>> start MATERIAL FOR THIS EXERCISE

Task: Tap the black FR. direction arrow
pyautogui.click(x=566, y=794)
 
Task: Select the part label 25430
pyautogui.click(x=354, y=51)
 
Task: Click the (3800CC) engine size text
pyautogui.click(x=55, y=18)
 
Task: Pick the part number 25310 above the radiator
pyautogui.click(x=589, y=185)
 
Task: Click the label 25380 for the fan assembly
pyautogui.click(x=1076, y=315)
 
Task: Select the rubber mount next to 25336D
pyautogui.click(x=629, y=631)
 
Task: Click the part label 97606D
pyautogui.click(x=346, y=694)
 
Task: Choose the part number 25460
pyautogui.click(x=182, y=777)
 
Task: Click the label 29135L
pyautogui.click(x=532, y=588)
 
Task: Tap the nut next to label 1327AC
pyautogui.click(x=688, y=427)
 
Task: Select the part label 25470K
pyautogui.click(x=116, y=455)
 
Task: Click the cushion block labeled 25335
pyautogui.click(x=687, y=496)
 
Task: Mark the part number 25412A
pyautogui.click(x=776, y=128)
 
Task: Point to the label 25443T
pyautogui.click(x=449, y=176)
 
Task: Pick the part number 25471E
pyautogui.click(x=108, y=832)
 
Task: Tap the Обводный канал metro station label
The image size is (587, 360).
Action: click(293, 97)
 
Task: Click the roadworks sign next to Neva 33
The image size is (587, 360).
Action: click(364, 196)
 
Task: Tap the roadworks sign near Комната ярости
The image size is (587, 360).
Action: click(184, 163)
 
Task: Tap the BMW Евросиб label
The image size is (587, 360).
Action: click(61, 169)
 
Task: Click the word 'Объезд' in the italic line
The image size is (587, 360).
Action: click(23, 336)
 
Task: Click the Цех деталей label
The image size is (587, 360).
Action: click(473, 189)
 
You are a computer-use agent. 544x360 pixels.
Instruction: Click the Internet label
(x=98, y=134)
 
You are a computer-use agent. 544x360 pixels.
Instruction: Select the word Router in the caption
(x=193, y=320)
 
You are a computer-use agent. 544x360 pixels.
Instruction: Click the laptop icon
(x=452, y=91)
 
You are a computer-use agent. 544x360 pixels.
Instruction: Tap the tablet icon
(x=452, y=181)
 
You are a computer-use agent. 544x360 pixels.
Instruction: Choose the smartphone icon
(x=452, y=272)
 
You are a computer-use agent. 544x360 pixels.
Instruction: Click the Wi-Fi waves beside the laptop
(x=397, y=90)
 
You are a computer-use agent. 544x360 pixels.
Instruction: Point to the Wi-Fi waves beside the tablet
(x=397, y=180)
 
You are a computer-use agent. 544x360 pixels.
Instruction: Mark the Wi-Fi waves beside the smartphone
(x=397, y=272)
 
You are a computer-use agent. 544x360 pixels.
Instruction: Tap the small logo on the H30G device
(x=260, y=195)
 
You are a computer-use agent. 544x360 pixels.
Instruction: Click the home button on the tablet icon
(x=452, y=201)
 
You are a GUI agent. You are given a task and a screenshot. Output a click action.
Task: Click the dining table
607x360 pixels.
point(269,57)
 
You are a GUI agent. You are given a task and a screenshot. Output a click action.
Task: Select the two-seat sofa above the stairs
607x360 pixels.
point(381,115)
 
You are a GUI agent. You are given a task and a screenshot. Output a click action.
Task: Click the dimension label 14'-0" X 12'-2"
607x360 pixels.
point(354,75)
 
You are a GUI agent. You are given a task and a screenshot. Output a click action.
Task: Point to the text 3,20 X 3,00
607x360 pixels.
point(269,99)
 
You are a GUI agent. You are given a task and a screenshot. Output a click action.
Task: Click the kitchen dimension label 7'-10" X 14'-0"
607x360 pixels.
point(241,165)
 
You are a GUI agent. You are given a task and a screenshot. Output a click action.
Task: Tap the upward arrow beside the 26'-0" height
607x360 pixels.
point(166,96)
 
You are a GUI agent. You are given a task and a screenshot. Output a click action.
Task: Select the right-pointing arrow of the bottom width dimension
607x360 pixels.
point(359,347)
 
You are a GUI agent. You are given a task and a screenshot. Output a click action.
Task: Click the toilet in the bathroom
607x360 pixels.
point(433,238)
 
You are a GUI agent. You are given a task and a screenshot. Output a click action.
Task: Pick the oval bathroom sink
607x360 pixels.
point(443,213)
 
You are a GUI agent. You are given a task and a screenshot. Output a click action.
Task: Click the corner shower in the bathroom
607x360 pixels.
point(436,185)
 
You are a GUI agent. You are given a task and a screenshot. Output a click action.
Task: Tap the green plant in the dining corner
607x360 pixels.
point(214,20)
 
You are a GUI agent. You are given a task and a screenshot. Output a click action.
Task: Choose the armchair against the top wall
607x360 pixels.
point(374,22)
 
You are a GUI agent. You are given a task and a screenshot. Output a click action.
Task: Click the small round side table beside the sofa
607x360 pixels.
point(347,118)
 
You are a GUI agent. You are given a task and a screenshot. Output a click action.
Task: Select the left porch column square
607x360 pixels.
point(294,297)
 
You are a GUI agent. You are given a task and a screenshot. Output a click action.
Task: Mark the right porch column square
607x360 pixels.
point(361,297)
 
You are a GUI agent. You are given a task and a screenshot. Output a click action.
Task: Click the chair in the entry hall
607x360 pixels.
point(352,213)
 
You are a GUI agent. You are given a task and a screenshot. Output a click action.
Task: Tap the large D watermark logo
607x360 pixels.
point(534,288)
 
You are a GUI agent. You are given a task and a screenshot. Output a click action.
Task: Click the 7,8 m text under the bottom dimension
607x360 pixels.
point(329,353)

>> end MATERIAL FOR THIS EXERCISE
>> start MATERIAL FOR THIS EXERCISE

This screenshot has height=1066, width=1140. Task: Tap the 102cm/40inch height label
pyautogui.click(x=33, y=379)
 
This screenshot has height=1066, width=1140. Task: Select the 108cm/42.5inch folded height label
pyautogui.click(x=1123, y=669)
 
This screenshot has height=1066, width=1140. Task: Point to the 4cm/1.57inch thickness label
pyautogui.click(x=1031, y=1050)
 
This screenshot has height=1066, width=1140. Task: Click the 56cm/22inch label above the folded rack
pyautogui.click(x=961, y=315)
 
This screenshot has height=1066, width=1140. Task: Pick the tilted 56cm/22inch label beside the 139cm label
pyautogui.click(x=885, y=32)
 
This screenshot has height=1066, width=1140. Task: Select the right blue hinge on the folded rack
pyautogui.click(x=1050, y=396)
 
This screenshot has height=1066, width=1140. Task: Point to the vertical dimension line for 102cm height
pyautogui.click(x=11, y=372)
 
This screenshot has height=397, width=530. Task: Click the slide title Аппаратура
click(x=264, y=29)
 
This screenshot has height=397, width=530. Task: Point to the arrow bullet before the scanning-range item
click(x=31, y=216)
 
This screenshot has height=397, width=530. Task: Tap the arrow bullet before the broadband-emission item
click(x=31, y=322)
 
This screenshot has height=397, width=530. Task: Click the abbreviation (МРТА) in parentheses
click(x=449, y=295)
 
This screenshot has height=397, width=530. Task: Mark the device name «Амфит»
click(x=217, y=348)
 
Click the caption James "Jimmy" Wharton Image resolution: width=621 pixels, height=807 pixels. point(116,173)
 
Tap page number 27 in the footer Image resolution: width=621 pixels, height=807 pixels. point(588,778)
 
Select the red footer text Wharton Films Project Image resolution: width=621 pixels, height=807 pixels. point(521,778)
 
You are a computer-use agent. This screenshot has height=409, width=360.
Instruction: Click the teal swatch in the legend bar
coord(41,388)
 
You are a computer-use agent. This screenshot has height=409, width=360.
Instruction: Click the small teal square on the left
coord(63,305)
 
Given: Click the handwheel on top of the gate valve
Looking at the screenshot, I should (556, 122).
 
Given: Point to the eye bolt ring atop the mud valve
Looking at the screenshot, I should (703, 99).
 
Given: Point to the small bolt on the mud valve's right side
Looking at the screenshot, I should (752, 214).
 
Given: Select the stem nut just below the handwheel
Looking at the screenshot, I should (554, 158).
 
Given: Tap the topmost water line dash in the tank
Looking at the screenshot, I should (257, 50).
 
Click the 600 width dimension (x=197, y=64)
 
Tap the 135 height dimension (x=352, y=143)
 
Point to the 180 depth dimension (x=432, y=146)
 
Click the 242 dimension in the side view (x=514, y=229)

>> end MATERIAL FOR THIS EXERCISE

**TO DO:**
Please copy, with no changes, the part of the records that starts with the line containing "Task: Click the Цех деталей label" and ends with the line containing "(x=452, y=181)", both lines included.

**WORKED ANSWER:**
Task: Click the Цех деталей label
The image size is (587, 360).
Action: click(473, 189)
 
You are a computer-use agent. 544x360 pixels.
Instruction: Click the Internet label
(x=98, y=134)
 
You are a computer-use agent. 544x360 pixels.
Instruction: Select the word Router in the caption
(x=193, y=320)
 
You are a computer-use agent. 544x360 pixels.
Instruction: Click the laptop icon
(x=452, y=91)
 
You are a computer-use agent. 544x360 pixels.
Instruction: Tap the tablet icon
(x=452, y=181)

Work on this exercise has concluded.